Demaree, who says he was later forced to relinquish his battalion command because of personal conflicts with Tunnell, said many officers worried that Tunnell’s contempt for counterinsurgency would interfere with their mission in Afghanistan. “I believed it would put soldiers’ lives unnecessarily at risk,”he said.
Tunnell’s mindset also alarmed NATO and U.S. officials shortly after the 5th Brigade arrived in Kandahar, according to a State Department official who was present in Kandahar. At the time, military and civilian leaders in NATO’s Regional Command South had embraced counterinsurgency.

“We all said, ‘This is going to be a disaster. This is the exact opposite of what we need,’ “ said the official, who spoke on the condition of anonymity because agency rules forbid him from giving unauthorized interviews.
U.S., Dutch and Canadian officials asked Army Brig. Gen. John Nicholson, the then-deputy commander of Regional Command South, to intervene with Tunnell. Nicholson agreed to talk to the brigade commander, but the chat had little effect, the State Department official said. Nicholson did not respond to an e-mail seeking comment.

“Tunnell was just apparently totally unimpressed by what he was told,” the official said. “He spoke to us and said, ‘Some of you might think I’m here to play this COIN game and just pussyfoot with the enemy. But that’s not what I’m doing.’”
Tunnell’s Strike and Destroy approach contrasted with official guidelines issued by Gen. Stanley McChrystal, then the top U.S. commander in Afghanistan, which read:“Protecting people is the mission. The conflict will not be won by destroying the enemy.”

As the 5th Brigade began sustaining heavy casualties, however, some officers and enlisted soldiers openly grumbled that Tunnell’s strategy was backfiring.
On Jan. 28, members of the 3rd platoon fatally shot an Afghan man along Highway 1 in Kandahar. Some soldiers said they thought the man could have been a suicide bomber. He was unarmed.

When Capt. Matthew Quiggle, the platoon’s company commander, heard of the incident, he turned “furious,” according to one soldier, Cpl. Emmitt Quintal, who later gave a statement to Army investigators.

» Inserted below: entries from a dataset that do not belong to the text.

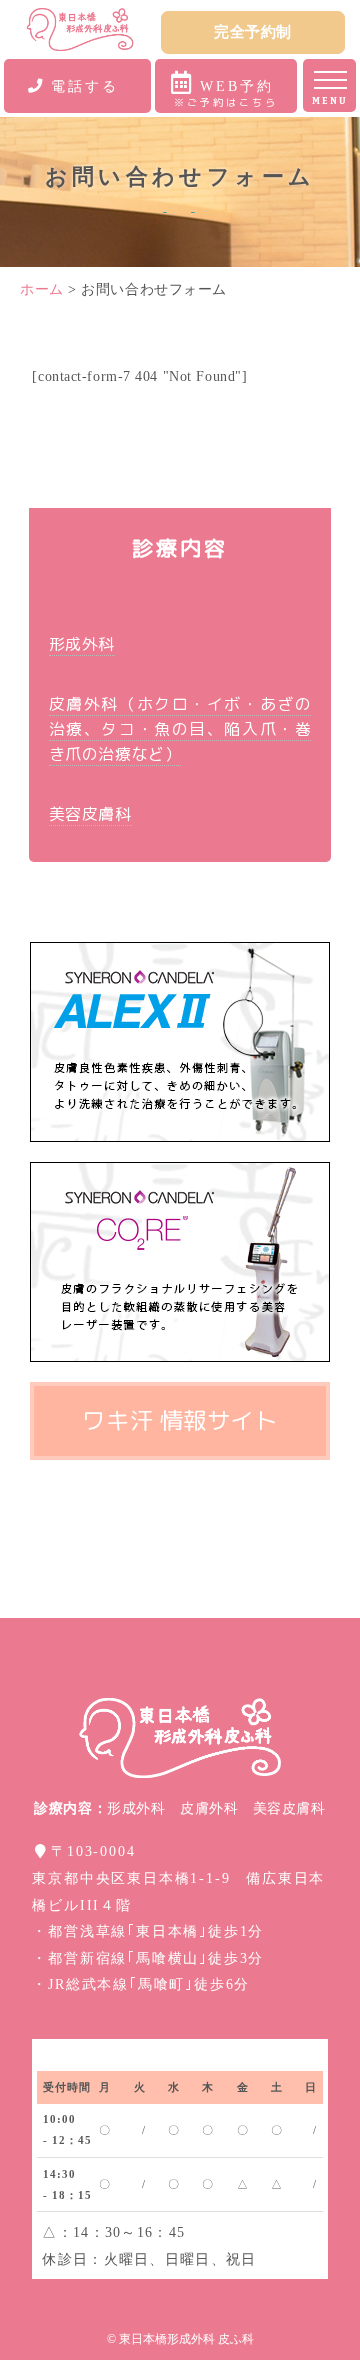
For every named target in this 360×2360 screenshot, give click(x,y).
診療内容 (180, 548)
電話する (85, 86)
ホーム (44, 289)
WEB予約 (226, 93)
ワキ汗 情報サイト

The platoon had shot and killed another unarmed Afghan man two weeks earlier, so Quiggle told the soldiers “they needed to search until they found something” that would justify the shooting, according to the statement. Quiggle did not respond to a request for comment submitted through the Army.
In response, Gibbs and other members of the unit planted a magazine from a contraband AK-47 rifle next to the corpse “to give the appearance the Afghan was an insurgent,” according to an Army investigator’s report. The shooting was subsequently ruled justified and no one was disciplined.

Members of the platoon would kill two more unarmed Afghans, according to charging documents.
Army criminal investigators learned about the killings in May as they were scrutinizing hashish use in the 3rd Platoon. In June, they charged Gibbs and four other soldiers with murder.